Before I knew it, the whistle blew to signal the end of playtime and I lined-up with the others waiting to be told to enter the school building again and make my way to my classroom with Mrs Tideswell in tow. We stood at the classroom door and waited to be told to enter and stand behind our chairs once more.

I look back on this first day with pleasant memories and didn’t want it to end, it soon did, but not before sampling the best that the school cook could serve up – Meat, Veg, Potatoes, and Gravy – it was yummy. Followed by Sago and Jam – I’m now in food heaven.

It was an early finish on that first day, 2pm, and the stand, silent, chair, desk, line-up, single-file, the ritual performed exactly as it had been all day except that I was only set free when Mrs Tideswell called; “Parent of Robert Alston” and my mum answered; “Here!”

As I have already stated, I really loved school, and achieved good grades throughout the 7 years I attended All Souls. Sadly, the school is no more and I had nothing to do with that!

Bob Alston

We’d love to hear from you with memories of your first days at school. How was your experience? Did it mirror Bob’s? Leave a comment below or write to us at [email protected]

Bob Alstonhttps://talkingaboutmygeneration.co.uk/author/bobtamg/
Tameside reporter, website and magazine designer and editor.

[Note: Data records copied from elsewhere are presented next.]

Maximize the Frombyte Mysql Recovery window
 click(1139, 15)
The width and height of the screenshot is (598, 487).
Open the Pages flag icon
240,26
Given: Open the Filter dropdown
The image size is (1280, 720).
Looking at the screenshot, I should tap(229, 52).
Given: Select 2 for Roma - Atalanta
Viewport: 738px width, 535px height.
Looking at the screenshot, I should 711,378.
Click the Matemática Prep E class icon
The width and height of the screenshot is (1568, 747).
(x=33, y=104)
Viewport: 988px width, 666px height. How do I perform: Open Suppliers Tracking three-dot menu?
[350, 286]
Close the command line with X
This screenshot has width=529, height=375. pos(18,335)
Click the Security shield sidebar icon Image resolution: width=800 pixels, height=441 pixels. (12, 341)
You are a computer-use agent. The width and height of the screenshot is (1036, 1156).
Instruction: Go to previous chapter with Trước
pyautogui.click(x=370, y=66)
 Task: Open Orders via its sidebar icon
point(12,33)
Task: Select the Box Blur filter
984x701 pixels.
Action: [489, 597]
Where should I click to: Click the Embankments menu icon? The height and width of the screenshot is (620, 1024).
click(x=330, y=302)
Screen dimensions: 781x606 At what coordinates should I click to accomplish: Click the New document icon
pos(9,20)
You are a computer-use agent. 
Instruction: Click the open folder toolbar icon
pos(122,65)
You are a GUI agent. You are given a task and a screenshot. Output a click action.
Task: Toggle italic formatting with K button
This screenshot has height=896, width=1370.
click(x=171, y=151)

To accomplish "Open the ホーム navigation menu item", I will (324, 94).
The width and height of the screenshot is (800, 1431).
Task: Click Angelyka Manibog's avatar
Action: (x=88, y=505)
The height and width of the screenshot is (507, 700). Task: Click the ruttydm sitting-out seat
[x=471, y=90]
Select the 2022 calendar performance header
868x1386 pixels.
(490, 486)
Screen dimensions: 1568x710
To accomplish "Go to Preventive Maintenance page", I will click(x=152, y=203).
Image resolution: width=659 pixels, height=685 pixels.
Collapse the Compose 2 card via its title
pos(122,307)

  1. Bob has not changed a bit.
    I entered the world on a very snowy day in December 1951 at 5:45 p.m. followed a quarter of an hour later by my twin, Margaret. Sadly she was still born and as fanciful as it might seem I still miss her.
    I was born in the bed that my Dad had brought downstairs to the front room. This was because there was no heating upstairs. I believe that that winter was so bad that I didn’t go out for several months.
    In front of the house there was a play ground complete with slide, see saw, rocking boat, witches hat and king’s crown roundabout. Beyond that was Tomlinson’s field and then the next farm belong to another family. I loved theoe fields. Tomlinson’s grazed cattle in them and in the summer cut and bailed hay. We built dens with the bails but neither Jake or John Tomlinson told us off.
    School was almost a village school made of the original stone one room building which had been extended with three further classrooms.
    I can’t remember my first day at St Matthew’s but I do remember Mrs Deaton and I can remember mirror writing from the board. I don’t know how I managed this symptom of dyslexia other than copying what others did. It was something that I learned to deal with myself.
    During the early summer for a few years our class was joined by the son of a travelling family who I presume came to help with hay making. I can’t remember his name but he is in a class black and white photo and I know he is wearing a yellow jumper.
    As I started work in late July of 1968 the fields in front of our house were dug up and houses built. Hares and rabbits escaped by running into peoples gardens and the skylarks that I would watch high in the sky as I lay in Tomlinson’s field were gone.
    52 years later I am still in the house I was born in. It’s changed a lot around here but we still have some green space. Like a lot of the greenbelt around Manchester it is under threat. If Covid 19 has shown us one thing it’s we need our green spaces.

    • Thanks for sharing Jean – we will add this to our letters page as I am sure more people would love to read it!